The present scenario is such that when there is an affordable housing estate with two or three house on rent one can see that there are almost twenty five to thirty people queued up outside the place. This then becomes a bidding war for the house among these people.

The highest bid decides the rate of the property. Many a times this rate is not affordable by the person who has bid the rate. He makes the bid as he might be in desperate need for the housing.

In New South Wales the Housing Industry Association has forecast a shortage of almost eighteen thousand homes this fiscal year. There seems to be no activity in the new housing sector. The New South Wales outlook report for the June quarter has projected that project of new housing will be below the thirty thousand mark.

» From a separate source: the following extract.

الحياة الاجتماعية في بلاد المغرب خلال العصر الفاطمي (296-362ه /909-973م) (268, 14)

The activity in new housing projects is almost at a stand still. For the past six year this new housing industry has failed to recover according to Graham Wolfe, who is an executive director at the Housing Industry Association.

In a time when there is a great demand for new houses construction in this sector is lagging far behind. This has in turn created a situation of a great pressure on the rental market. The demand on the rental has led a spiral increase in the rent of houses. The high demand has made the rent much tighter.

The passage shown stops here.